Martin Peak (Washington) facts for kids
Quick facts for kidsMartin Peak
|Elevation||8,511 ft (2,594 m)|
|Prominence||2,111 ft (643 m)|
|Isolation||2.34 mi (3.77 km)|
|Parent peak||Bonanza Peak (9,511 ft)|
|Location||Glacier Peak Wilderness
|Parent range||North Cascades|
|Topo map||USGS Holden|
|Type of rock||schist, marble|
|Easiest route||class 4 scrambling|
Martin Peak is an 8,511-foot (2,594-metre) mountain summit located in the North Cascades, in Chelan County of Washington state. Martin Peak is situated 80 miles northeast of Seattle, and 3 mi (4.8 km) northwest of Holden, in the Glacier Peak Wilderness, on land managed by the Wenatchee National Forest. Martin Peak ranks 56th on Washington's highest 100 peaks, and 54th on the "Bulger List". The nearest higher neighbor is Bonanza Peak, 2.35 miles (3.78 km) to the west, and Riddle Peak lies 3.7 miles (6.0 km) to the east-southeast. Precipitation runoff from the mountain and meltwater from the glacier in the east cirque drains into nearby Lake Chelan via Railroad Creek and Company Creek. Topographic relief is significant since the southern aspect of the mountain rises 4,900 feet above the Railroad Creek Valley in approximately 2 mi (3.2 km). The first ascent of the peak was made in July 1936 by Ida Zacher Darr.
Lying east of the Cascade crest, the area around Martin Peak is a bit drier than areas to the west. Summers can bring warm temperatures and occasional thunderstorms. Most weather fronts originate in the Pacific Ocean, and travel northeast toward the Cascade Mountains. As fronts approach the North Cascades, they are forced upward by the peaks of the Cascade Range, causing them to drop their moisture in the form of rain or snowfall onto the Cascades (Orographic lift). As a result, the North Cascades experiences high precipitation, especially during the winter months in the form of snowfall. With its impressive height, Martin Peak can have snow on it in late-spring and early-fall, and can be very cold in the winter.
The North Cascades features some of the most rugged topography in the Cascade Range with craggy peaks, ridges, and deep glacial valleys. Geological events occurring many years ago created the diverse topography and drastic elevation changes over the Cascade Range leading to the various climate differences. These climate differences lead to vegetation variety defining the ecoregions in this area.

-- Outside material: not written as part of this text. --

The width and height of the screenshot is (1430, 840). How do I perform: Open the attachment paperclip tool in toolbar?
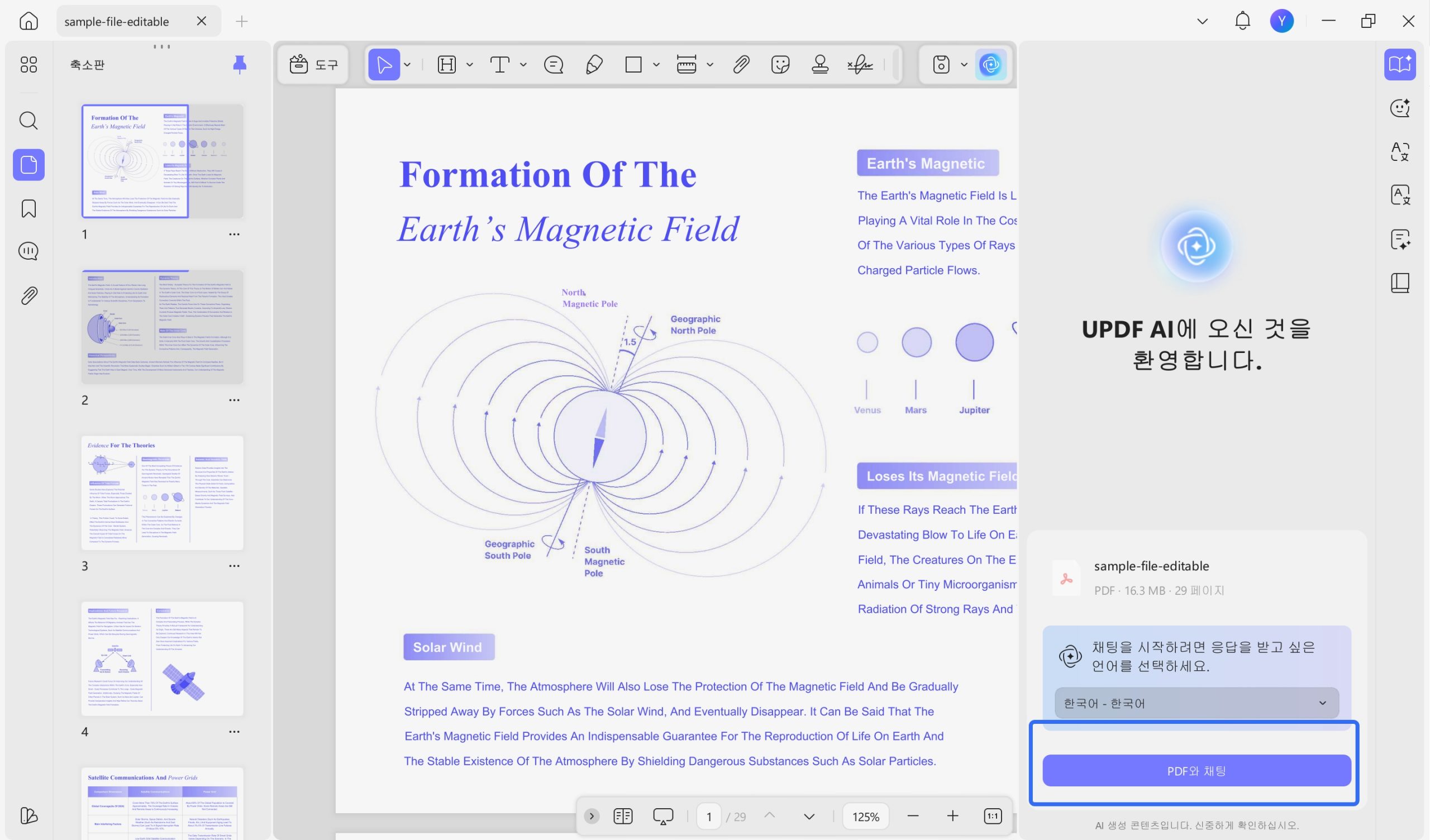(x=741, y=65)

The history of the formation of the Cascade Mountains dates back millions of years ago to the late Eocene Epoch. With the North American Plate overriding the Pacific Plate, episodes of volcanic igneous activity persisted. Glacier Peak, a stratovolcano that is 16.5 mi (26.6 km) west-southwest of Martin Peak, began forming in the mid-Pleistocene. In addition, small fragments of the oceanic and continental lithosphere called terranes created the North Cascades about 50 million years ago.
During the Pleistocene period dating back over two million years ago, glaciation advancing and retreating repeatedly scoured the landscape leaving deposits of rock debris. The "U"-shaped cross section of the river valleys are a result of recent glaciation. Uplift and faulting in combination with glaciation have been the dominant processes which have created the tall peaks and deep valleys of the North Cascades area.